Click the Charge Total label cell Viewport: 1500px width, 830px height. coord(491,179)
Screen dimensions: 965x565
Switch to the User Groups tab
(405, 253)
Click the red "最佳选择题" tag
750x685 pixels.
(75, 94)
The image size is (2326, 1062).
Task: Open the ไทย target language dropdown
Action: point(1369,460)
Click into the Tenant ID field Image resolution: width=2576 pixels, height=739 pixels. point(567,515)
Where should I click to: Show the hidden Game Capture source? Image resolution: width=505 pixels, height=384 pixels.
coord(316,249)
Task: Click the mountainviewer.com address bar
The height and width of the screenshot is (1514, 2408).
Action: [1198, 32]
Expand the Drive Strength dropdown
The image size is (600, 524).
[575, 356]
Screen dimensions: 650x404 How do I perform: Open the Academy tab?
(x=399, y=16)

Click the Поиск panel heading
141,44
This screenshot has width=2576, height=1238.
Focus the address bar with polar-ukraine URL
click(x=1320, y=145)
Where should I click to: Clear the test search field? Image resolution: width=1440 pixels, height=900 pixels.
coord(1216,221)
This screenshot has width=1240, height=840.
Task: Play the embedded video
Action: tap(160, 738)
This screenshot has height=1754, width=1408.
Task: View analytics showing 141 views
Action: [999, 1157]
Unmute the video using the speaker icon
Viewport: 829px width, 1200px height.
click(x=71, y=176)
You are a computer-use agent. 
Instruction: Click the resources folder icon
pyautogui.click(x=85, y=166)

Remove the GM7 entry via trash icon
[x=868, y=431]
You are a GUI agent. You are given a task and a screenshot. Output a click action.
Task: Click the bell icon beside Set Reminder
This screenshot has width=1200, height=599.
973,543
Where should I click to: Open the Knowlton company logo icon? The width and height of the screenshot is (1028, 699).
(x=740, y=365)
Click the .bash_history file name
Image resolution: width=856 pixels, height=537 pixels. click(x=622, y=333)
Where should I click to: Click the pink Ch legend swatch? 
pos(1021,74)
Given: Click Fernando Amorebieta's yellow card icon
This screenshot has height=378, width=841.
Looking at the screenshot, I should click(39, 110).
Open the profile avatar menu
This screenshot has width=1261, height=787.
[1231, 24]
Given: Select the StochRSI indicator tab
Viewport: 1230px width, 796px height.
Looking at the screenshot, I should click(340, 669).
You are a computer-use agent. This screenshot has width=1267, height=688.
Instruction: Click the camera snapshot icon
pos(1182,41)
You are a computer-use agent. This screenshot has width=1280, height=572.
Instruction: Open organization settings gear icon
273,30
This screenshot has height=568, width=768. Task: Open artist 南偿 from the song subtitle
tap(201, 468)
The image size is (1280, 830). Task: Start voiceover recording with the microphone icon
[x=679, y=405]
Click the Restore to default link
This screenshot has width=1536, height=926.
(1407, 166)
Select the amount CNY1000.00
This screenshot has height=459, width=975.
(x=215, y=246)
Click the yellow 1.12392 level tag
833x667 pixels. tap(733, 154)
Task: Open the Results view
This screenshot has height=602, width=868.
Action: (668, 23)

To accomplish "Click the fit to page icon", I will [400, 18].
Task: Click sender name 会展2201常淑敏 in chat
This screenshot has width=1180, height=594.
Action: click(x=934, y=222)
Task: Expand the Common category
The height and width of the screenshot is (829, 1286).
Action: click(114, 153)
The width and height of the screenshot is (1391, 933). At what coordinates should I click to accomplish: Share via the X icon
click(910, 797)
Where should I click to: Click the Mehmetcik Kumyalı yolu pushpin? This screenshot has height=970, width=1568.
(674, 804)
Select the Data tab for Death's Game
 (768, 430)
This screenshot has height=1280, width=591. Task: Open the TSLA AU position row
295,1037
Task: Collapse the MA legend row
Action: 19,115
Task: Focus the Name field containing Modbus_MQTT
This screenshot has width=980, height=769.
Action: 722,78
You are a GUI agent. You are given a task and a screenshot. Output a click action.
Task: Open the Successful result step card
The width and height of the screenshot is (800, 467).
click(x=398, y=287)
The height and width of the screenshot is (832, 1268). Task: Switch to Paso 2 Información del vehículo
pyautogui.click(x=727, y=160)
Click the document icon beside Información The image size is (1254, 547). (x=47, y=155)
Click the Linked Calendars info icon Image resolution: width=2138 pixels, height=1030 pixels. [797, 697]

* * * *

### EXERCISE REQUIREMENTS
After reading the records above, transcribe them verbatim.

### EXERCISE RESULT
Click the Charge Total label cell Viewport: 1500px width, 830px height. coord(491,179)
Screen dimensions: 965x565
Switch to the User Groups tab
(405, 253)
Click the red "最佳选择题" tag
750x685 pixels.
(75, 94)
The image size is (2326, 1062).
Task: Open the ไทย target language dropdown
Action: point(1369,460)
Click into the Tenant ID field Image resolution: width=2576 pixels, height=739 pixels. point(567,515)
Where should I click to: Show the hidden Game Capture source? Image resolution: width=505 pixels, height=384 pixels.
coord(316,249)
Task: Click the mountainviewer.com address bar
The height and width of the screenshot is (1514, 2408).
Action: [1198, 32]
Expand the Drive Strength dropdown
The image size is (600, 524).
[575, 356]
Screen dimensions: 650x404 How do I perform: Open the Academy tab?
(x=399, y=16)

Click the Поиск panel heading
141,44
This screenshot has width=2576, height=1238.
Focus the address bar with polar-ukraine URL
click(x=1320, y=145)
Where should I click to: Clear the test search field? Image resolution: width=1440 pixels, height=900 pixels.
coord(1216,221)
This screenshot has width=1240, height=840.
Task: Play the embedded video
Action: tap(160, 738)
This screenshot has height=1754, width=1408.
Task: View analytics showing 141 views
Action: [999, 1157]
Unmute the video using the speaker icon
Viewport: 829px width, 1200px height.
click(x=71, y=176)
You are a computer-use agent. 
Instruction: Click the resources folder icon
pyautogui.click(x=85, y=166)

Remove the GM7 entry via trash icon
[x=868, y=431]
You are a GUI agent. You are given a task and a screenshot. Output a click action.
Task: Click the bell icon beside Set Reminder
This screenshot has width=1200, height=599.
973,543
Where should I click to: Open the Knowlton company logo icon? The width and height of the screenshot is (1028, 699).
(x=740, y=365)
Click the .bash_history file name
Image resolution: width=856 pixels, height=537 pixels. click(x=622, y=333)
Where should I click to: Click the pink Ch legend swatch? 
pos(1021,74)
Given: Click Fernando Amorebieta's yellow card icon
This screenshot has height=378, width=841.
Looking at the screenshot, I should click(39, 110).
Open the profile avatar menu
This screenshot has width=1261, height=787.
[1231, 24]
Given: Select the StochRSI indicator tab
Viewport: 1230px width, 796px height.
Looking at the screenshot, I should click(340, 669).
You are a computer-use agent. This screenshot has width=1267, height=688.
Instruction: Click the camera snapshot icon
pos(1182,41)
You are a computer-use agent. This screenshot has width=1280, height=572.
Instruction: Open organization settings gear icon
273,30
This screenshot has height=568, width=768. Task: Open artist 南偿 from the song subtitle
tap(201, 468)
The image size is (1280, 830). Task: Start voiceover recording with the microphone icon
[x=679, y=405]
Click the Restore to default link
This screenshot has width=1536, height=926.
(1407, 166)
Select the amount CNY1000.00
This screenshot has height=459, width=975.
(x=215, y=246)
Click the yellow 1.12392 level tag
833x667 pixels. tap(733, 154)
Task: Open the Results view
This screenshot has height=602, width=868.
Action: (668, 23)

To accomplish "Click the fit to page icon", I will [400, 18].
Task: Click sender name 会展2201常淑敏 in chat
This screenshot has width=1180, height=594.
Action: click(x=934, y=222)
Task: Expand the Common category
The height and width of the screenshot is (829, 1286).
Action: click(114, 153)
The width and height of the screenshot is (1391, 933). At what coordinates should I click to accomplish: Share via the X icon
click(910, 797)
Where should I click to: Click the Mehmetcik Kumyalı yolu pushpin? This screenshot has height=970, width=1568.
(674, 804)
Select the Data tab for Death's Game
 (768, 430)
This screenshot has height=1280, width=591. Task: Open the TSLA AU position row
295,1037
Task: Collapse the MA legend row
Action: 19,115
Task: Focus the Name field containing Modbus_MQTT
This screenshot has width=980, height=769.
Action: 722,78
You are a GUI agent. You are given a task and a screenshot. Output a click action.
Task: Open the Successful result step card
The width and height of the screenshot is (800, 467).
click(x=398, y=287)
The height and width of the screenshot is (832, 1268). Task: Switch to Paso 2 Información del vehículo
pyautogui.click(x=727, y=160)
Click the document icon beside Información The image size is (1254, 547). (x=47, y=155)
Click the Linked Calendars info icon Image resolution: width=2138 pixels, height=1030 pixels. [797, 697]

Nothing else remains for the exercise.